> Your instructions
Update the items in the stretch from the line containing "Task: Open the help question-mark icon" through the line containing "(x=24, y=437)" by replacing "GUI agent" with "interface agent", and keep everything else the same. Leave the pictures out of your answer.

> Input
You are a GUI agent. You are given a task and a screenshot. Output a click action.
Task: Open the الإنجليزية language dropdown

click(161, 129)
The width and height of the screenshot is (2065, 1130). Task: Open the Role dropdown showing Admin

==

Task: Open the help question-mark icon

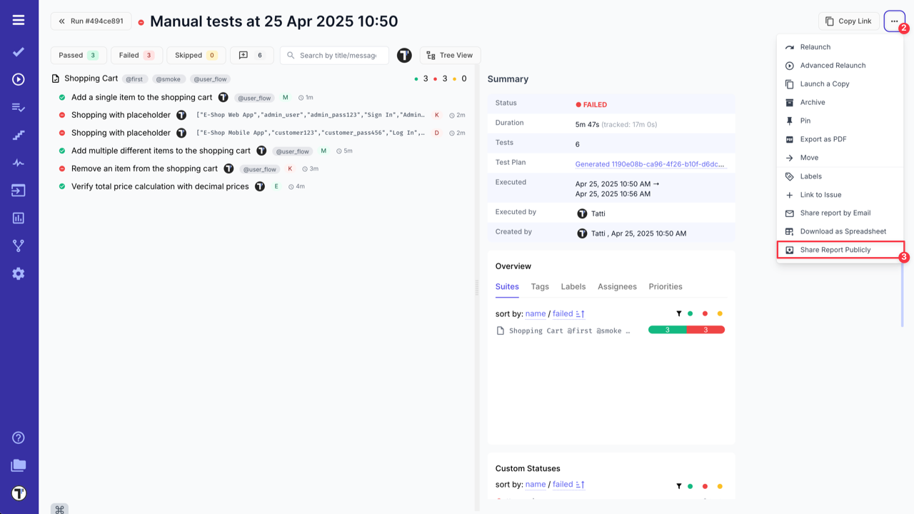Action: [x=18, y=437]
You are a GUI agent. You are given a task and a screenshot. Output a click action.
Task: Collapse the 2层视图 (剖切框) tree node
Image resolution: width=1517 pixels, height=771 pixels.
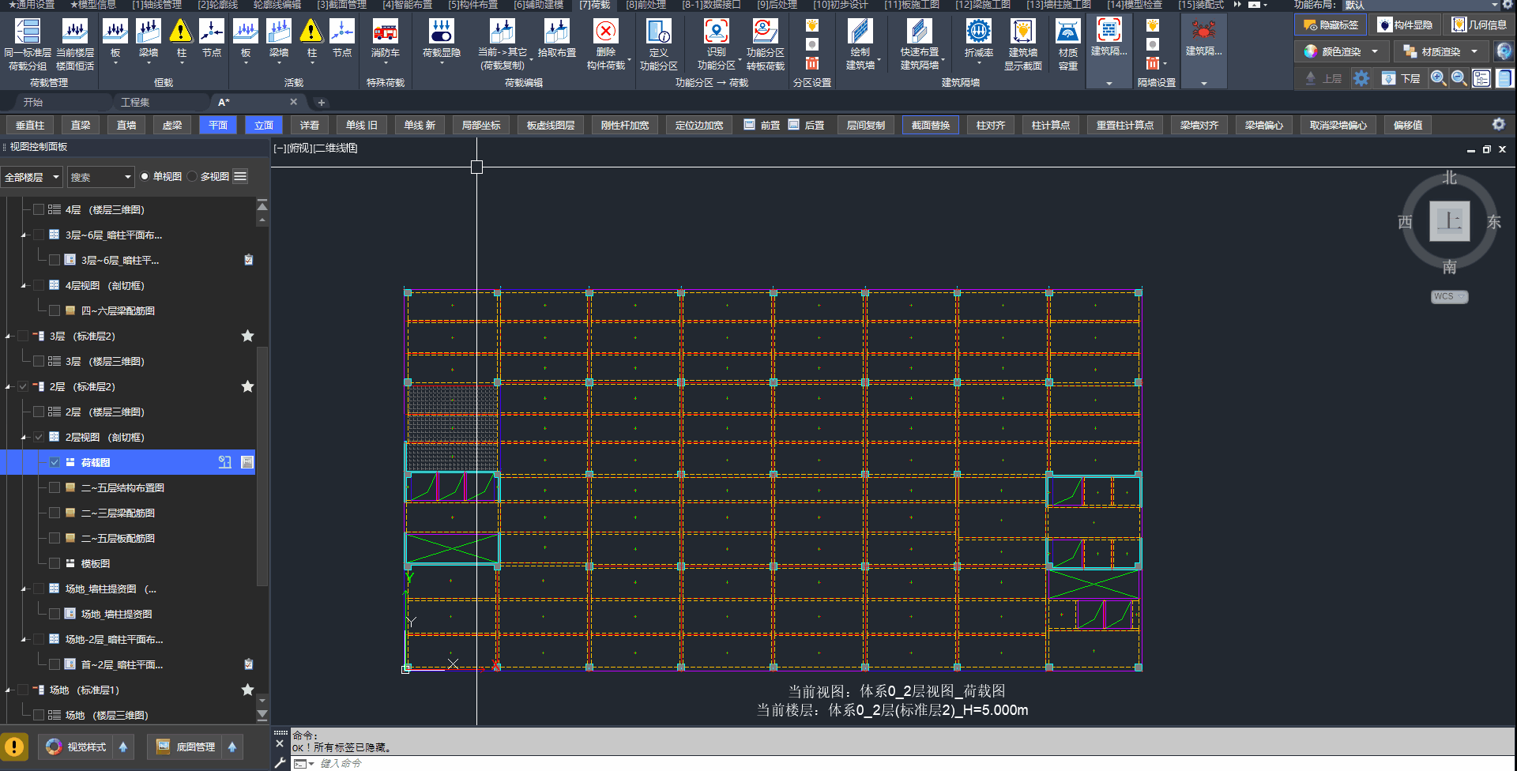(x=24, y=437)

...

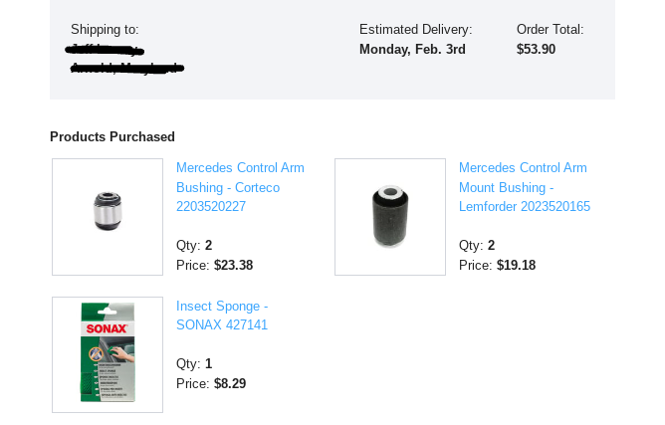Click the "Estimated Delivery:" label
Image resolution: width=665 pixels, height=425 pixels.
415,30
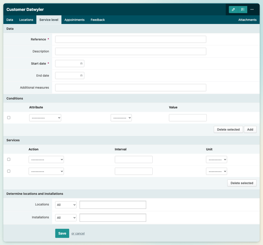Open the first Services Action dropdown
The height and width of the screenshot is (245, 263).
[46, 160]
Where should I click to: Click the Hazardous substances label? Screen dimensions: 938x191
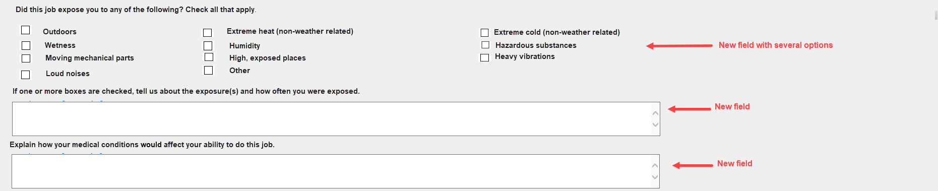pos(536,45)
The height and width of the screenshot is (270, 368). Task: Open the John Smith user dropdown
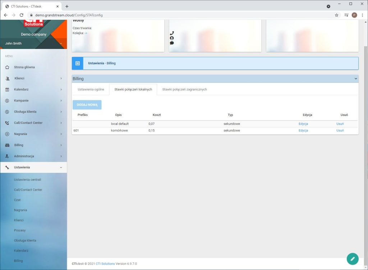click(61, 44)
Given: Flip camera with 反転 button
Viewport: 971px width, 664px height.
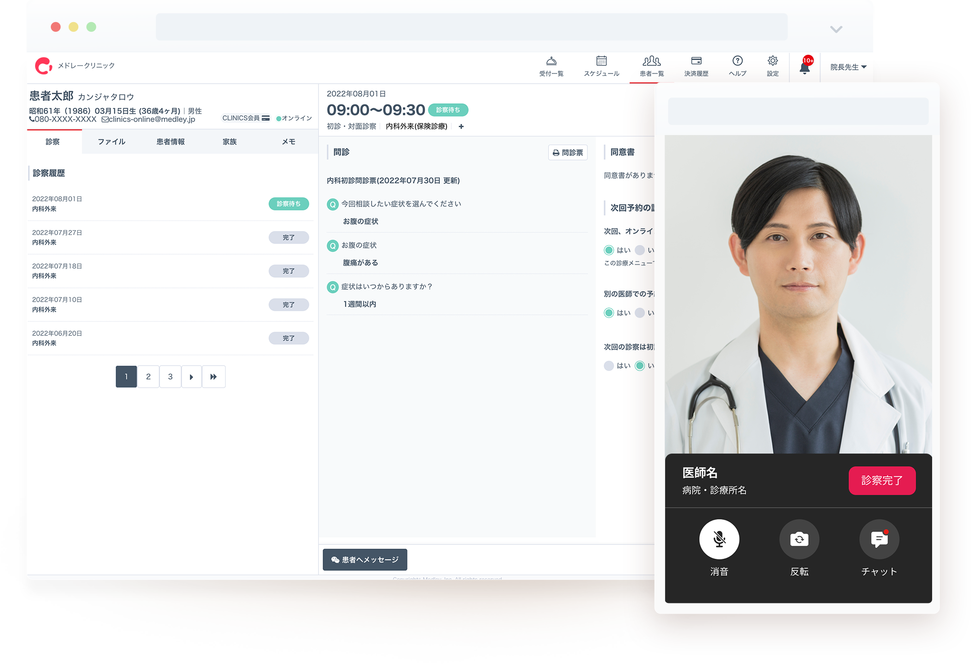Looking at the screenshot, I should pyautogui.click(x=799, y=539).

> Complete output
Task: Open the help question-mark icon

Action: [x=18, y=437]
You are a interface agent. You are given a task and a screenshot. Output a click action.
Task: Collapse the 2层视图 (剖切框) tree node
Image resolution: width=1517 pixels, height=771 pixels.
(x=24, y=437)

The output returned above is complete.